- [TASK GOAL] Copy out all lines in the data below containing the string "green".

- [DATA IN THIS EXERCISE]
- - - - - - -

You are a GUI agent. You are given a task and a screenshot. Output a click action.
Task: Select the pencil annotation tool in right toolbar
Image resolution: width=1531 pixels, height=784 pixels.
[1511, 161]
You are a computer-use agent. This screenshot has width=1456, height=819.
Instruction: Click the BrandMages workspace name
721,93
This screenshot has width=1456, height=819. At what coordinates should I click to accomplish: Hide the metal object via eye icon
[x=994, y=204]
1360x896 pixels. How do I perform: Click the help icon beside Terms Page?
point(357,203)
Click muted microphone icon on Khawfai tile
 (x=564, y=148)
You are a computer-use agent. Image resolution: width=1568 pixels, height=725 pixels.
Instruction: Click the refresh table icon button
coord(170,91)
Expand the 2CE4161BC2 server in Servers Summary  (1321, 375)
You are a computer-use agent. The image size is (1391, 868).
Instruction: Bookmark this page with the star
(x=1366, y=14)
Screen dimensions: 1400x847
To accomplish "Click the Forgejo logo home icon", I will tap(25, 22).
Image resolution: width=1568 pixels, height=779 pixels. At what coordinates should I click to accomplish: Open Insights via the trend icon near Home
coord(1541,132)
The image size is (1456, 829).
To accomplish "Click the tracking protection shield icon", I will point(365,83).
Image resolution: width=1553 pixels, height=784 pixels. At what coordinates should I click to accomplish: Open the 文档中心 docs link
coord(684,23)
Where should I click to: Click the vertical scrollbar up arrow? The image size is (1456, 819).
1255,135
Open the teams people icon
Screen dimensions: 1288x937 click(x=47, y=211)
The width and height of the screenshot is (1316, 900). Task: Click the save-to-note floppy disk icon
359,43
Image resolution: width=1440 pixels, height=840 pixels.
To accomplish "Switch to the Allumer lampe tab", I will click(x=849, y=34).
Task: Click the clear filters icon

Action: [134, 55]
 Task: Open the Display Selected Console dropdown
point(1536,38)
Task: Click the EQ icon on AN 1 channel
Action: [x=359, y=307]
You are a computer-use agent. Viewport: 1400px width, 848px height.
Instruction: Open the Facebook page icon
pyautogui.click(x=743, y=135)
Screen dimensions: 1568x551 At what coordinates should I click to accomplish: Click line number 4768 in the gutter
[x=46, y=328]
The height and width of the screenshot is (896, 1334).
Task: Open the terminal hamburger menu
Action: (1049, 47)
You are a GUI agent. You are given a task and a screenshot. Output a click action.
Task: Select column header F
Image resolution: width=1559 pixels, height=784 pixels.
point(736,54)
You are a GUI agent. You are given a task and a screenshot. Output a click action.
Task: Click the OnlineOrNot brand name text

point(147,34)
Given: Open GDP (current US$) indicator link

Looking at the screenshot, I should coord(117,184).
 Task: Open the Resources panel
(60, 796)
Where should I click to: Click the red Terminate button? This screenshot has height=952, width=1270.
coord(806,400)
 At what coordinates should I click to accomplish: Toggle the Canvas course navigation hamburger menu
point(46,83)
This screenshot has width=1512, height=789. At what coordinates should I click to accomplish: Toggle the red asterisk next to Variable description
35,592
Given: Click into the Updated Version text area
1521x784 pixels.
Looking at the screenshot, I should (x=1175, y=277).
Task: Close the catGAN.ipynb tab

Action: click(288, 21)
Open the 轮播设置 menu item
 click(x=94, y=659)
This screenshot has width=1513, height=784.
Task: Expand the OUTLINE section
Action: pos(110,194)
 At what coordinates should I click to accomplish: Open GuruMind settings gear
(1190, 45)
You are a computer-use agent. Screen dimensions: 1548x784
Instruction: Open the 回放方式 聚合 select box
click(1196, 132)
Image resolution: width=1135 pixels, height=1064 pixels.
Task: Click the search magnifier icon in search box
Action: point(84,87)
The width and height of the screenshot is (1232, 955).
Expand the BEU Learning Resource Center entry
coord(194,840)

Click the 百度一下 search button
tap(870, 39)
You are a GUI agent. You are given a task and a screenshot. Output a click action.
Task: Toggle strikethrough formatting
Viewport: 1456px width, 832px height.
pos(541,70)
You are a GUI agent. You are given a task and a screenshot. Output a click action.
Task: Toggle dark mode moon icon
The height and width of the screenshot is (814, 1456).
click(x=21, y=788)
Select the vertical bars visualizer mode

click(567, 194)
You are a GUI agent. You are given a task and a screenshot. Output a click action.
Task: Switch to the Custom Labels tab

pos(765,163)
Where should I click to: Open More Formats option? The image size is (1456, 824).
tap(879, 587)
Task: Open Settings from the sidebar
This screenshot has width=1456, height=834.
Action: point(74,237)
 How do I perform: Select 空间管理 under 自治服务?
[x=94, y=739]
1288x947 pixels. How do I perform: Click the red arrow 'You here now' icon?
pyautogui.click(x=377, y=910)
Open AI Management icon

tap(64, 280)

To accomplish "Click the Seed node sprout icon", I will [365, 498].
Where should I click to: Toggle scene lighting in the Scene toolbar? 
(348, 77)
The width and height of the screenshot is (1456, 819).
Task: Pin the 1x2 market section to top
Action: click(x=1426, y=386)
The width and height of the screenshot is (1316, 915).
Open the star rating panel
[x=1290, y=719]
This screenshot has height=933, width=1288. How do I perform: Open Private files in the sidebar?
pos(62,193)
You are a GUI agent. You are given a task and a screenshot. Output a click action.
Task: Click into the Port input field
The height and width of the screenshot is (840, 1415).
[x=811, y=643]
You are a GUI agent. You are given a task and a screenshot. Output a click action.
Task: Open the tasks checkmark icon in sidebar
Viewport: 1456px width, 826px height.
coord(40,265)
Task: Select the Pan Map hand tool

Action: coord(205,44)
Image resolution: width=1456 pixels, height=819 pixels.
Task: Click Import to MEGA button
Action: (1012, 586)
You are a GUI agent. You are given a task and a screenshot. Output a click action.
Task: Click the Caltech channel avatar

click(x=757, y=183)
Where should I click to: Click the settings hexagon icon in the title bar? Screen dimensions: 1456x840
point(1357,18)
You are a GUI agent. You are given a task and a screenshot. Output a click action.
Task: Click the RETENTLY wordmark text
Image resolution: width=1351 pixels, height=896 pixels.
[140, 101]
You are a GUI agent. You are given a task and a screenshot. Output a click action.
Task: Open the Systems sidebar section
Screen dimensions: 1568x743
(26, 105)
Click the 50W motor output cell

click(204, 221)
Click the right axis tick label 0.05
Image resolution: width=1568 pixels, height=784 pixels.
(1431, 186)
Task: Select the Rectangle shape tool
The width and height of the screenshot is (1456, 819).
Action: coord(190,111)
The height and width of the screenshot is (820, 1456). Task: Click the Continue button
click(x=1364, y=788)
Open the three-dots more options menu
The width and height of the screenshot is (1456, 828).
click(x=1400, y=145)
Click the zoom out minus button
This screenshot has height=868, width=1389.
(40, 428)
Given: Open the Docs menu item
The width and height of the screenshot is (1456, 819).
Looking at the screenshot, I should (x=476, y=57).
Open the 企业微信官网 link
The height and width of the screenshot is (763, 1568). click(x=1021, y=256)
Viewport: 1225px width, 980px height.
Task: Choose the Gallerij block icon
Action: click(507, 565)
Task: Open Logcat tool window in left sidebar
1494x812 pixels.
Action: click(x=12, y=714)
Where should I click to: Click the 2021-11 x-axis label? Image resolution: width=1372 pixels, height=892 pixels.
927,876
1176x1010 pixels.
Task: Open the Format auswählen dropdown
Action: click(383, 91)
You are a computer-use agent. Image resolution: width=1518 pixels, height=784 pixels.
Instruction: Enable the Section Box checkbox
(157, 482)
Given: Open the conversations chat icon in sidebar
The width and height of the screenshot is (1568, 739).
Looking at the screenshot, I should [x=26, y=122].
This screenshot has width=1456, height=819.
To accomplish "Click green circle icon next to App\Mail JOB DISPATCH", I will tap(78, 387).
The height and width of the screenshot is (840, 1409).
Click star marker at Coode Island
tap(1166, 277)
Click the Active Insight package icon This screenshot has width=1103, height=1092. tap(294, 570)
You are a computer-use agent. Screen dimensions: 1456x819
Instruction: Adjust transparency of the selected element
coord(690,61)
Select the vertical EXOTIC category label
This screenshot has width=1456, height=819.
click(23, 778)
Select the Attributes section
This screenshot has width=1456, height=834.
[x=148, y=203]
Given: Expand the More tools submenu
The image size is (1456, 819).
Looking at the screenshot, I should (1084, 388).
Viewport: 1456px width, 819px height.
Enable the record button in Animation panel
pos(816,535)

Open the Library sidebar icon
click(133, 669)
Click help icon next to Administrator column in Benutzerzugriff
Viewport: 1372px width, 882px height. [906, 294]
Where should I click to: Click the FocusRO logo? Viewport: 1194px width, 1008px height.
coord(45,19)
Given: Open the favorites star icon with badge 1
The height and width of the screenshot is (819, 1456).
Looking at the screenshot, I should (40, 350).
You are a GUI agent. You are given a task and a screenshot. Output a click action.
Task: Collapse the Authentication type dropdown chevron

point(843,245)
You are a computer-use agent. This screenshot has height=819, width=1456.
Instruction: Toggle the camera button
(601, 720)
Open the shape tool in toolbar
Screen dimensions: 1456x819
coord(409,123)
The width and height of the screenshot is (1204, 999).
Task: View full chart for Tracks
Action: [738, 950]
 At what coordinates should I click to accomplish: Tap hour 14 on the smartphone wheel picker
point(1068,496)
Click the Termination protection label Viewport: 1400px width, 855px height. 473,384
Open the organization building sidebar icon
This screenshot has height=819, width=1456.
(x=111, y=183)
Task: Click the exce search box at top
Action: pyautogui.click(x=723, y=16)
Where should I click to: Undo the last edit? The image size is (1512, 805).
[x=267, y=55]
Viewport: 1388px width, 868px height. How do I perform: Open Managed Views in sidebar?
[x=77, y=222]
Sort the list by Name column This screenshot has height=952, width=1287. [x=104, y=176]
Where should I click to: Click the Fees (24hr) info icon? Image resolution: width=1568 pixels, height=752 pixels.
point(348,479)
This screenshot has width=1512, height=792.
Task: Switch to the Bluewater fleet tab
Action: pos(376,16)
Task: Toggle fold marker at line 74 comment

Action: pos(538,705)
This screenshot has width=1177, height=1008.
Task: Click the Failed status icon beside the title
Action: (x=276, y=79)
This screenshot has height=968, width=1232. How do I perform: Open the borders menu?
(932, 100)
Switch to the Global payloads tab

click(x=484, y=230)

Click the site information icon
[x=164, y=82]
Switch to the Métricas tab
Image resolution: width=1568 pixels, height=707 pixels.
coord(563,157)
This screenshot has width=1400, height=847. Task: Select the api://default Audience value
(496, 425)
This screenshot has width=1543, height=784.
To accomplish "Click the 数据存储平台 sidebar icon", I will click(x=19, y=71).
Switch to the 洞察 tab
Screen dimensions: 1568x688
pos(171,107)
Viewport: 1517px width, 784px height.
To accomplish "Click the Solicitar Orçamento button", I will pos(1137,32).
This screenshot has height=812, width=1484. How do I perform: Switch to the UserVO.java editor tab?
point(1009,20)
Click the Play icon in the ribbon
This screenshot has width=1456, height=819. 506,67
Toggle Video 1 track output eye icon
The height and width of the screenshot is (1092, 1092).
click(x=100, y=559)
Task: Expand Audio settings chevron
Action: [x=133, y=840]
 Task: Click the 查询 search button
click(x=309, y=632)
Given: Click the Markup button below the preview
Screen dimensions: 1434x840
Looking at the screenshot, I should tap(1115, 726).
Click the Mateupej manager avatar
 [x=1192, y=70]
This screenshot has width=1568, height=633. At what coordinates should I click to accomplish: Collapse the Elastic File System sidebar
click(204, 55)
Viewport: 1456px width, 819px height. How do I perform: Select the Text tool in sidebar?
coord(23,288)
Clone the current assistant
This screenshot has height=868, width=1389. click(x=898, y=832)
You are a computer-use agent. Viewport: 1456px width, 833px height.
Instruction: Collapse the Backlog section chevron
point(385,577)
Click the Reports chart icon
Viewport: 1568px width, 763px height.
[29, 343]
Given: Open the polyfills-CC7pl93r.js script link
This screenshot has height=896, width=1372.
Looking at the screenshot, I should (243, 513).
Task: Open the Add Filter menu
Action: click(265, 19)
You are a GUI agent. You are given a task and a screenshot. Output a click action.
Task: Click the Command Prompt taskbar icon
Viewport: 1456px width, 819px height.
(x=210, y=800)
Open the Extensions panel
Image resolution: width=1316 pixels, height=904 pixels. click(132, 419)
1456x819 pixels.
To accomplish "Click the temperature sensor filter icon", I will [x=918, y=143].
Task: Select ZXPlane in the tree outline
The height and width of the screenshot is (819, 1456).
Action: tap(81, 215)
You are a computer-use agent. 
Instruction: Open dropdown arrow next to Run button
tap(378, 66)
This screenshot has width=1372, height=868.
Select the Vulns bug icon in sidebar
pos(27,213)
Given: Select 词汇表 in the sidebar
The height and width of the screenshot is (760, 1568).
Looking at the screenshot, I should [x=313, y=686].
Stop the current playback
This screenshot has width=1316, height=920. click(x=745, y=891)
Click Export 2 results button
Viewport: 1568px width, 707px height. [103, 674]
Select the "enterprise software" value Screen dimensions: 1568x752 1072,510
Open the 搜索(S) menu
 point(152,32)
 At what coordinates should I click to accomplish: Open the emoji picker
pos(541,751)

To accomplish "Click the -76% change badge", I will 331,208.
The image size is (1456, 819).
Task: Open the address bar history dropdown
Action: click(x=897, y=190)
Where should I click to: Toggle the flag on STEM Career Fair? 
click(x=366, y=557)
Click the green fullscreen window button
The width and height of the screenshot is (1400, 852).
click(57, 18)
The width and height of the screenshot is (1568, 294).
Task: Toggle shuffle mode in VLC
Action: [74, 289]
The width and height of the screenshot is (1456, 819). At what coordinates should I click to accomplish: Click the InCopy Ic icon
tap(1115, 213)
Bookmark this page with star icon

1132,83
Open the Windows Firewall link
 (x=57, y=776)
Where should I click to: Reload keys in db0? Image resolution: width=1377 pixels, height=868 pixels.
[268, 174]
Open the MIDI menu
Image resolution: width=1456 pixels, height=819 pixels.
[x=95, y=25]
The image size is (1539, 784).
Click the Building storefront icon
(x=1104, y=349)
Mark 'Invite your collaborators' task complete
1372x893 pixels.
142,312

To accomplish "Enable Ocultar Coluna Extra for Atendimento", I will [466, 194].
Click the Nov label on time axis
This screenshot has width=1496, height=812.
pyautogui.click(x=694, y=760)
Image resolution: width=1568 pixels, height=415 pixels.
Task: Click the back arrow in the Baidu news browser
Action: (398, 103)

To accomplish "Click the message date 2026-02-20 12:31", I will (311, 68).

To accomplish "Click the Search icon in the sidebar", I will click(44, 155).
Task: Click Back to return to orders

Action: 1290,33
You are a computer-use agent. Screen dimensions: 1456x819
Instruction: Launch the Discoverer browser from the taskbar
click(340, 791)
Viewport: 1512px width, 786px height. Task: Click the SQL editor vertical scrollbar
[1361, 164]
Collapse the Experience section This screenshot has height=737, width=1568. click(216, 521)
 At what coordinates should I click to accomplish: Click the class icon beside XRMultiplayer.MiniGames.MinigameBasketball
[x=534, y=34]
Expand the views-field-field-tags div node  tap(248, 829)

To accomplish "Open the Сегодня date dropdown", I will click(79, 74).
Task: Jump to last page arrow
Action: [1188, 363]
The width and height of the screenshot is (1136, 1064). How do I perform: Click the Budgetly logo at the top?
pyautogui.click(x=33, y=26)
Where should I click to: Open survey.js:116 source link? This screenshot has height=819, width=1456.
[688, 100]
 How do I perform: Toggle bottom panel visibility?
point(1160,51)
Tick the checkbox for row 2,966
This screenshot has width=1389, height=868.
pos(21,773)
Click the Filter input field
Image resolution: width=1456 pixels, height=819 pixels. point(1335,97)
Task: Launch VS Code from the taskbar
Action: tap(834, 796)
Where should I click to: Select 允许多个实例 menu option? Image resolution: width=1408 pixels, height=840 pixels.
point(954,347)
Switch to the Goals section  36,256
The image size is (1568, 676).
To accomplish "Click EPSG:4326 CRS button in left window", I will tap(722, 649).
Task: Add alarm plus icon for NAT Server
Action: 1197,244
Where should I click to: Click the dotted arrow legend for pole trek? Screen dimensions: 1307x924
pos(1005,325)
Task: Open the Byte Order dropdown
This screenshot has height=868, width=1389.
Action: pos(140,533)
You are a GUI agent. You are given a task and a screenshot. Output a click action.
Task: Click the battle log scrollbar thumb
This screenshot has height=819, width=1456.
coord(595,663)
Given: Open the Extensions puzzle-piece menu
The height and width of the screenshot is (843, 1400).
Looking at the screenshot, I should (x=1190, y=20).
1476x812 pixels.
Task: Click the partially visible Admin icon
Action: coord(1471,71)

- - - - - - -

- [OUTPUT FOR THIS EXERCISE]
To accomplish "Click green circle icon next to App\Mail JOB DISPATCH", I will tap(78, 387).
Click the green fullscreen window button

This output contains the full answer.